Estetika pada dasarnya memiliki pengertian yang beranekaragam. Mencari kesepakatan tentang pengertian estetika bukanlah sesuatu yang mudah. Hal ini tergantung dari titik tolak yang digunakan, estetika sebagai ilmu pengetahuan atau estetika sebagai filsafat tentang seni. Kata estetika dikutip dari bahasa Yunani aisthetikos atau aisthanomai yang berarti mengamati dengan indera.

Estetika dapat dihubungkan dengan kata Yunani aisthesis yang berarti pengamatan atau persepsi (K. Kuypers, 1977).

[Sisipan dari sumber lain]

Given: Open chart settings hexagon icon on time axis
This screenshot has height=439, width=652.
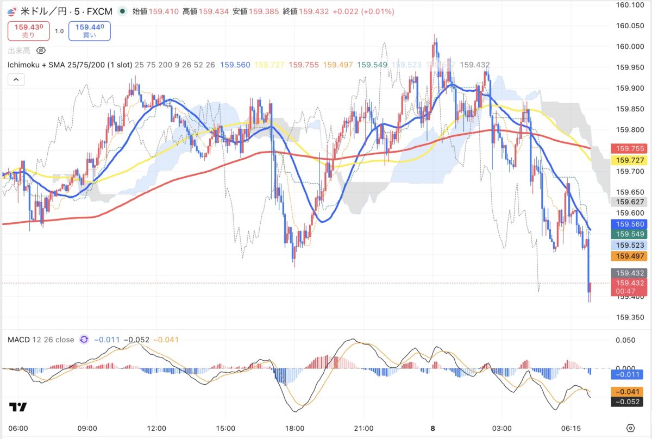Looking at the screenshot, I should (630, 428).
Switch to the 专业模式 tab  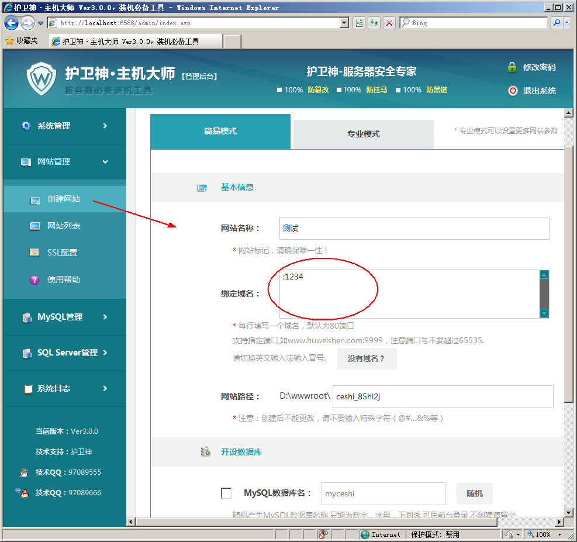click(363, 134)
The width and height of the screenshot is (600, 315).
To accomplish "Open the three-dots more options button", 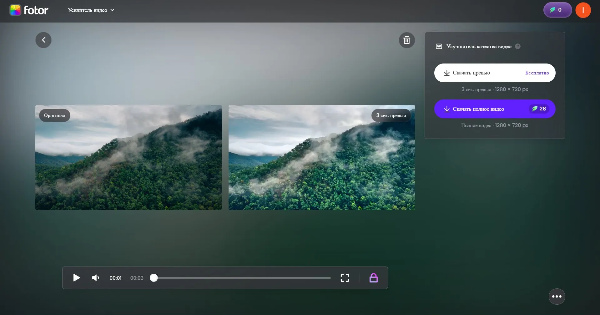I will tap(557, 296).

An Aesthetic (also esthetic and æsthetic) is a philosophical theory concerning beauty and art (Estetika adalah sebuah teori filosofi tentang keindahan dan seni).

Estetika berarti sebagai ilmu pengetahuan pengamatan (E.B. Feldman, 1967).

Estetika berarti sebagai ilmu pengetahuan Inderawi (The science of sensuous knowledge) (The Liang Gie, 1976).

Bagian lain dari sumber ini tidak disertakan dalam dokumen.